The search for workflow issues in delivering high quality nursing care is complicated because workflow, by its nature, touches on many organizational issues and roles. Literature that identifies specific problems in patient safety may allude to their greater systemic workflow causes or effects. Even literature that specifically considers workflow may limit the analysis to one organizational role. Thus, our literature search did not attempt to be a comprehensive search of literature published on workflow, but rather a scan of areas in the medical and nursing literature where relevant publications are likely to appear. There is also a longer history of research literature in other fields, notably industrial engineering and management.

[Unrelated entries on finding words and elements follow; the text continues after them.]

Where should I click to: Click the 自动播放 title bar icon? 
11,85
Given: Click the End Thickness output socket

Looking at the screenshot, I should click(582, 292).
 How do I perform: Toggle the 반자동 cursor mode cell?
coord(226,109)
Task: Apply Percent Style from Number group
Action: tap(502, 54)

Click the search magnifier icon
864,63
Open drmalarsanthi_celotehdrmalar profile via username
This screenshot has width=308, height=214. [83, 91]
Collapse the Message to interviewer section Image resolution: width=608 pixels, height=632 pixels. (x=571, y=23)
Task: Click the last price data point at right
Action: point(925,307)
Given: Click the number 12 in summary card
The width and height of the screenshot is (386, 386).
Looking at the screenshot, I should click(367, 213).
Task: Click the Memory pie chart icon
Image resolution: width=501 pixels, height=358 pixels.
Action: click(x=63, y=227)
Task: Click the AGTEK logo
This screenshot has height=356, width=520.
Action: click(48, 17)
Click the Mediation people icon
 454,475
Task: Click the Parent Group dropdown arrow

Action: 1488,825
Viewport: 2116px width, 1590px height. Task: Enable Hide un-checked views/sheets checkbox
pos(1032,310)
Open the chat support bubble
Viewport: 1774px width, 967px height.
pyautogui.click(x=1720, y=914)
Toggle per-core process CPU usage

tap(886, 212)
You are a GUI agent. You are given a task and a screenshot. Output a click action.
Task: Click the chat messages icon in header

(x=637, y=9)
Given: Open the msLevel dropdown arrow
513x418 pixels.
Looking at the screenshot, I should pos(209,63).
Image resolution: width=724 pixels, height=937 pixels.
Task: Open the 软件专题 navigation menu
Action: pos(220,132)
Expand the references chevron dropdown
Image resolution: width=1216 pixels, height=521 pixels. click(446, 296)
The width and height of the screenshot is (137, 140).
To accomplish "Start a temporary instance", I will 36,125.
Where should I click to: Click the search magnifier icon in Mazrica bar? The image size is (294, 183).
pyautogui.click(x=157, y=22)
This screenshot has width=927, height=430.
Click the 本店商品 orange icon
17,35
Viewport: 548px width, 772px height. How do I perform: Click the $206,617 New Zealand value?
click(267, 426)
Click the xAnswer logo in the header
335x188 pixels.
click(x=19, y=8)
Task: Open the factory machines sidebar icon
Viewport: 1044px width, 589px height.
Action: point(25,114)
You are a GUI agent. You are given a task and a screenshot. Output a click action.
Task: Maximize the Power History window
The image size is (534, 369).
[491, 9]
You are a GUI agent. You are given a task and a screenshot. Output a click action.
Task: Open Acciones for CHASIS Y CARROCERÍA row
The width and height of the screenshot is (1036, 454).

We looked at MEDLINE® and CINAHL® articles published in English. Because workflow is not a standardized term in either database, we searched it as a keyword in its various permutations. We did the same with handoffs, as we knew that this was a common study topic where workflow issues surface. In addition, we did searches using combinations of related terms in each database. The terms we used were in categories dealing with continuity of care, care teams, information needs, information systems, and patient safety. We found that the keyword search yielded more consistent information than the standardized terms, in part because the terms were developed with specific purposes in mind. Studies of workflow are still fairly new, and it is hoped that as the field matures, it will be easier to identify a unique body of work.